EXERCISE:
Reproduce the part of the data that opens with the line containing "Click the window frame above the page" and closes with the line containing "point(211,1132)", leaving every line as it stands.

STORED ROWS:
[START]

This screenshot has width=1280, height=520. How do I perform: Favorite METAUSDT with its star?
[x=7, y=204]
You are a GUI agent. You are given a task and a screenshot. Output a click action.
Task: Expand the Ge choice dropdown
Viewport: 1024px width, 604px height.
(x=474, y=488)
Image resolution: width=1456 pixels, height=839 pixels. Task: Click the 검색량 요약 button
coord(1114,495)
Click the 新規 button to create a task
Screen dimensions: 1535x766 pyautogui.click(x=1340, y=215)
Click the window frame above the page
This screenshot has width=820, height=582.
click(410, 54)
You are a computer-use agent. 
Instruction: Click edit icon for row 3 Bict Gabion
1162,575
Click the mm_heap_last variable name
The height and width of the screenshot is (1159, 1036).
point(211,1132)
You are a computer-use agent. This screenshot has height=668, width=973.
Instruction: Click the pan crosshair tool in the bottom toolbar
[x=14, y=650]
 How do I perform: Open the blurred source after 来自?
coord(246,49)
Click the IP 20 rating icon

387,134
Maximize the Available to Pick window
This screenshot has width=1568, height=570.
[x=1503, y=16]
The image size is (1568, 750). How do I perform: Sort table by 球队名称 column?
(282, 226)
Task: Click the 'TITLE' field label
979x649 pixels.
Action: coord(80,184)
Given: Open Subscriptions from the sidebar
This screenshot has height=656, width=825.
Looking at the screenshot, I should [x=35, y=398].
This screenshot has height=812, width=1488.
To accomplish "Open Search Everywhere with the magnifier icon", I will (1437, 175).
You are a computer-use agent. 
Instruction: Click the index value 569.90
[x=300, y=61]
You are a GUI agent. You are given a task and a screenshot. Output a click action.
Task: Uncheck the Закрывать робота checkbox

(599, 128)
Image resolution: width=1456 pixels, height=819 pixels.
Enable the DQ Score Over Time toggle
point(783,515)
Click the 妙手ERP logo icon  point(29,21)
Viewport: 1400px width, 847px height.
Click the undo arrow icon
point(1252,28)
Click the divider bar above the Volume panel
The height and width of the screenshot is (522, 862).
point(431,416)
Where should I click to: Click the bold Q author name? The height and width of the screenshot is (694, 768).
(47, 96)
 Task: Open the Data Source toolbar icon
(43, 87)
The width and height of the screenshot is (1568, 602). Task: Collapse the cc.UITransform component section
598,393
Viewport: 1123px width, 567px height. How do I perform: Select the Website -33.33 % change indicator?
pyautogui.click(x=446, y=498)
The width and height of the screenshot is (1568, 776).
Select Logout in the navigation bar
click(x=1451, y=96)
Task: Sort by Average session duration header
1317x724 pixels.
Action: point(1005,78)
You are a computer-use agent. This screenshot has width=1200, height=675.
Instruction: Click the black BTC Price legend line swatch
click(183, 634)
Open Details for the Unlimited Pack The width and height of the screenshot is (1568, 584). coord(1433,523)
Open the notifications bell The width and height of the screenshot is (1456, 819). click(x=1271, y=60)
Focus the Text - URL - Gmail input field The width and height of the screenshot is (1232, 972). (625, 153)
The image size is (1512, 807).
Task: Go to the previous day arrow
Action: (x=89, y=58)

[END]

ANSWER TO THIS EXERCISE:
Click the window frame above the page
This screenshot has width=820, height=582.
click(410, 54)
You are a computer-use agent. 
Instruction: Click edit icon for row 3 Bict Gabion
1162,575
Click the mm_heap_last variable name
The height and width of the screenshot is (1159, 1036).
point(211,1132)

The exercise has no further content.